The sum of first 7 terms of an AP is 63 and the sum of its next 7 terms is 161 then find the 28th term of the AP.
Answers
Solution:
Sₙ = (n/2) [2a + (n -1)d]
Sum of the first 7 terms of an A.P is 63 i.e. S₇ = 63
(7/2) [ 2a + 6d ] = 63
2a + 6d = (63 * 2)/7
2a + 6d = 18 [Equation 1]
Sum of its next 7 terms = 161 [Given in Question]

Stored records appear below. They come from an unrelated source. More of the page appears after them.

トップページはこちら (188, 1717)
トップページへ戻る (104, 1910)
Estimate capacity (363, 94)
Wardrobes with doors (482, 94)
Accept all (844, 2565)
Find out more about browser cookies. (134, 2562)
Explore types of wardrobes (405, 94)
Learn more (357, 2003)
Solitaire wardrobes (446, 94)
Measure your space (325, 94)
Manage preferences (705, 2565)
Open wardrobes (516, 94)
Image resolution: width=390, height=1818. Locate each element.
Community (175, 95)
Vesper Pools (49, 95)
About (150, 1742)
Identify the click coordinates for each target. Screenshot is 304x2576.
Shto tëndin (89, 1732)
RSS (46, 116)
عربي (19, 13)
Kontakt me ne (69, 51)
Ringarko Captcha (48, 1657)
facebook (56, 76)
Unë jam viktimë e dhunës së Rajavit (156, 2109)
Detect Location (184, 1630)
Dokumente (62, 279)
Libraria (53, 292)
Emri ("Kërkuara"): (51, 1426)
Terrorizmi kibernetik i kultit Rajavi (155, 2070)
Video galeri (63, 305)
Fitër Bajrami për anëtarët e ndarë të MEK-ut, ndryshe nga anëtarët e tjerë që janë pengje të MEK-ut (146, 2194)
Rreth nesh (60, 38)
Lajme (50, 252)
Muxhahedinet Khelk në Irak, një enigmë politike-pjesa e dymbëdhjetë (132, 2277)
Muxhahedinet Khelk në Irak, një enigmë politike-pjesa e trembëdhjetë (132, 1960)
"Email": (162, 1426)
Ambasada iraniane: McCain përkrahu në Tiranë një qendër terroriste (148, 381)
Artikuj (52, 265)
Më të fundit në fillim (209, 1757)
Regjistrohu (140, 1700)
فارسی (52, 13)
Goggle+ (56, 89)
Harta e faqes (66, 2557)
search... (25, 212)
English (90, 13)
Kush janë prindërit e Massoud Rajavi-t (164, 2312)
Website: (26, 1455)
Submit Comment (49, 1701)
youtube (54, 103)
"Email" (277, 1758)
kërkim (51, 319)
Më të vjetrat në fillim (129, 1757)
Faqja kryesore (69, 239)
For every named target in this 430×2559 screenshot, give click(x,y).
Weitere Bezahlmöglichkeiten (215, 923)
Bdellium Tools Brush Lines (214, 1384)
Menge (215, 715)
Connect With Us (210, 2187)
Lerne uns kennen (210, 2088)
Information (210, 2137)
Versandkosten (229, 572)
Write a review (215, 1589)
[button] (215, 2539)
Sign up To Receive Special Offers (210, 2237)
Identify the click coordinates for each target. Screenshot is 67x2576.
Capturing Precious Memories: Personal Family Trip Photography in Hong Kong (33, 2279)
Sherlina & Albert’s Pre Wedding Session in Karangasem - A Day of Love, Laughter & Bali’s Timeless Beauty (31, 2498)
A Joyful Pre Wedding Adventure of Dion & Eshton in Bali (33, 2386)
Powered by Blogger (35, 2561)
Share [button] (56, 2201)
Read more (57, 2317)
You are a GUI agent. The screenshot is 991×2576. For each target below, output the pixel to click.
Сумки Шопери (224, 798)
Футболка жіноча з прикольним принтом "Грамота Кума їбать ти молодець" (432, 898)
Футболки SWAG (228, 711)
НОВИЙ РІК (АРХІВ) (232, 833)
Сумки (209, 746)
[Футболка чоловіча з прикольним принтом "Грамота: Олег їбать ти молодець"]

Sum of first 14 terms = Sum of first 7 terms + Sum of next 7 terms.
S₁₄ = 63 + 161 = 224
And,
Applying formula Sₙ = (n/2) [2a + (n -1)d] on 14 terms we get,
(14/2) [2a + 13d] = 224
7[2a + 13d ] = 224
2a + 13d = 32 [Equation 2]
By Subtracting Equation 1 from Equation 2,
[2a + 13d] - [2a + 6d] = 32 - 18
2a + 13d - 2a - 6d = 14
7d = 14
d = 2
Putting value of d in Equation 1 to obtain a,
2a + 6d = 18
2a + 6(2) = 18
2a + 12 = 18
2a = 18 - 12
2a = 6
a = 6/2
a = 3
Now, we have to find the 28th term of AP and we already know first term of AP i.e. a = 3 and common difference of AP i.e. d = 2
Let's apply the formula,
aₙ = a + (n-1)d
a₂₈ = a + (28 - 1)d
a₂₈ = 3 + (28 - 1)2
a₂₈ = 57
The 28th term of AP is 57
Answer:
Step-by-step explanation:
Solution :-
Since, S(n) = n/2[2a + (n - 1)d]
Given, S(7) = 63
Hence, S(7) = 7/2[2a + 6d] = 63
or, 2a + 6d = 18 .... (i)
Now, the sum of 14 terms is
S(14) = S(first 7) + S(next 7)
= 63 + 161
= 224
Then, 14/2[2a + 13d] = 32 ...(ii)
On Subtracting Eq (i) and (ii), we get
⇒ (2a + 13d) - (2a + 6d) = 32 - 18
⇒ 7d = 14
⇒ d = 14/7
⇒ d = 2
Purring d's value in Eq (i), we get
⇒ 2a + 6d = 18
⇒ 2a + 6(2) = 18
⇒ 2a + 12 = 18
⇒ 2a = 18 - 12
⇒ 2a = 6
⇒ a = 6/2
⇒ a = 3
Since, a(n) = a + (n - 1)d
⇒ a(28) = 3 + 2 × (27)
⇒ a(28) = 57
Hence, the 28th term of the AP is 57.